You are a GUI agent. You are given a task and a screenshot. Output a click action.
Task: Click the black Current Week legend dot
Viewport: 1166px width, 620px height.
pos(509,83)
--
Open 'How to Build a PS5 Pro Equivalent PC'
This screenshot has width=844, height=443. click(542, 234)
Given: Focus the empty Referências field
---
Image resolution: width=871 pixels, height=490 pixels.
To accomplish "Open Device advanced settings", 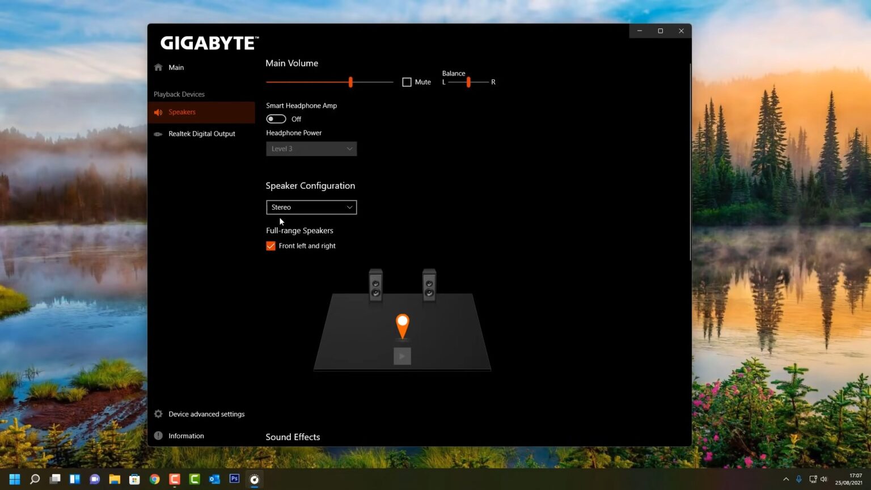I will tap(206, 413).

> [Your task] Above are the entries. Output exactly the lines beginning with the line that has "Open 'How to Build a PS5 Pro Equivalent PC'" and ending with the line that has "Given: Focus the empty Referências field".

> [Finished task]
Open 'How to Build a PS5 Pro Equivalent PC'
This screenshot has width=844, height=443. click(542, 234)
Given: Focus the empty Referências field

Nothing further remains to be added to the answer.